米司法長官は「司法制度の完全性を損なおうとする企て」として一連の行為を非難した。
中国諜報員がビットコインで賄賂
米司法省のリリースで、Guochun HeとZheng Wanという二人の諜報員が「(中国に拠点を置く)グローバルな通信会社に対する進行中の連邦犯罪捜査と起訴」に関連するファイルを盗むため、米政府職員に賄賂を贈っていたことが明らかになった。
メリック・ガーランド米司法長官は24日に開かれた記者会見で、この諜報行為に関して「司法制度の完全性を損なおうとする企て」として非難した。
He及びWan両容疑者は2019年から、政府職員に特定の機密情報を盗むよう指示。
2021年、He容疑者は「『秘密』に分類されているように思われる」文書と引き換えに、2度にわたってビットコインで計6.1万ドル(約903万円)の賄賂を支払ったという。
スパイ行為はファーウェイのため?
米司法省によると、二人の中国人諜報員は「中国政府に代わって、Company-1の利益のために」諜報活動を行ったとされており、具体的にどの企業のために諜報活動を行っていたかは伏せられている。

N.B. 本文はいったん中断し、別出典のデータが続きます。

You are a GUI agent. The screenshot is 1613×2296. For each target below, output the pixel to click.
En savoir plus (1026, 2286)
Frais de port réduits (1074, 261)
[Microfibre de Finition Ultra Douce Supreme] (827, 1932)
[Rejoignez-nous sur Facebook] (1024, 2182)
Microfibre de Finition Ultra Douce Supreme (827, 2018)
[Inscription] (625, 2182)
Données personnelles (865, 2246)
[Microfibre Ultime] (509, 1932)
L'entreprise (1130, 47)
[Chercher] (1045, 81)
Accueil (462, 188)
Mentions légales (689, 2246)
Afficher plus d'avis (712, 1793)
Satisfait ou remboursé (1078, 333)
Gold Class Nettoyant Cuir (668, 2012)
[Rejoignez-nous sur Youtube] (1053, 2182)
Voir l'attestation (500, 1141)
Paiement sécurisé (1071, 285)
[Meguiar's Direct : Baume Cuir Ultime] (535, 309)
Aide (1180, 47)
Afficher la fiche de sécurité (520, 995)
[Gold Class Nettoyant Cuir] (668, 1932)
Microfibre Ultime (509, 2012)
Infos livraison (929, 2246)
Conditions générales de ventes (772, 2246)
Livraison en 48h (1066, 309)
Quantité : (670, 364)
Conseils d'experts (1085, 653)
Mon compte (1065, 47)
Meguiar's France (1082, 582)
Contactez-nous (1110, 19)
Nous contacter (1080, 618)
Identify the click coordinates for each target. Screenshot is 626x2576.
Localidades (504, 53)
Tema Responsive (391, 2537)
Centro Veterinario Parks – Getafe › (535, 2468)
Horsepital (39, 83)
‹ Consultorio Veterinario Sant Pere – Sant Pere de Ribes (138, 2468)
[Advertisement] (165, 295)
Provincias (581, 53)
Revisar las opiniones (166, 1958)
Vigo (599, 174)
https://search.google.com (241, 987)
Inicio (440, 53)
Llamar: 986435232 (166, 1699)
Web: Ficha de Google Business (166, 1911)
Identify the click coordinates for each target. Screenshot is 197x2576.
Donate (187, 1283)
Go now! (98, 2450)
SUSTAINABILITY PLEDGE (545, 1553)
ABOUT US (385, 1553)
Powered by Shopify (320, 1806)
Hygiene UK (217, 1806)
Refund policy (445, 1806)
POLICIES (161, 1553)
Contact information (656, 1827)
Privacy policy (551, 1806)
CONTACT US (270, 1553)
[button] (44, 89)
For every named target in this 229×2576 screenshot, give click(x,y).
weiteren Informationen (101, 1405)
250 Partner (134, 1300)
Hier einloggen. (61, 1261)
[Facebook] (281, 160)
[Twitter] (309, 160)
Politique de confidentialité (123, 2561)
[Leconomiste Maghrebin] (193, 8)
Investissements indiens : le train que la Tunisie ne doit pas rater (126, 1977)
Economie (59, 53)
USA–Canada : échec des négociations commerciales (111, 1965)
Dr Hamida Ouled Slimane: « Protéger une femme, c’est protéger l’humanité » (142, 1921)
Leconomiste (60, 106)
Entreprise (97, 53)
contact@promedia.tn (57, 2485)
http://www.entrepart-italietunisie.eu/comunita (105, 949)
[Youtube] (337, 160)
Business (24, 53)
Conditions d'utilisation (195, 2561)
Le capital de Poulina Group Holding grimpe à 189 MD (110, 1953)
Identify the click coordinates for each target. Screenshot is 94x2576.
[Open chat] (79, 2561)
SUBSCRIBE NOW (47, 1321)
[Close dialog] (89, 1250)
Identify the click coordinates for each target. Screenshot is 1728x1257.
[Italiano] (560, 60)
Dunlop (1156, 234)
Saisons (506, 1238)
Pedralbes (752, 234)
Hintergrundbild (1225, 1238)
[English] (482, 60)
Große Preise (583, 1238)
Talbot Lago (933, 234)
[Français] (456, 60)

しかし各メディアが伝えるところによれば、この「Company-1」は中国通信機器大手・ファーウェイである可能性が高いという。
同社は2018年にも、米国政府の制裁対象であるイランにおける事業について虚偽の報告をした疑いなどで起訴されている。
なお、記者会見で「Company-1」がファーウェイであるのは事実なのかと問われたAlexander Solomon連邦検事補は、コメントを避けた。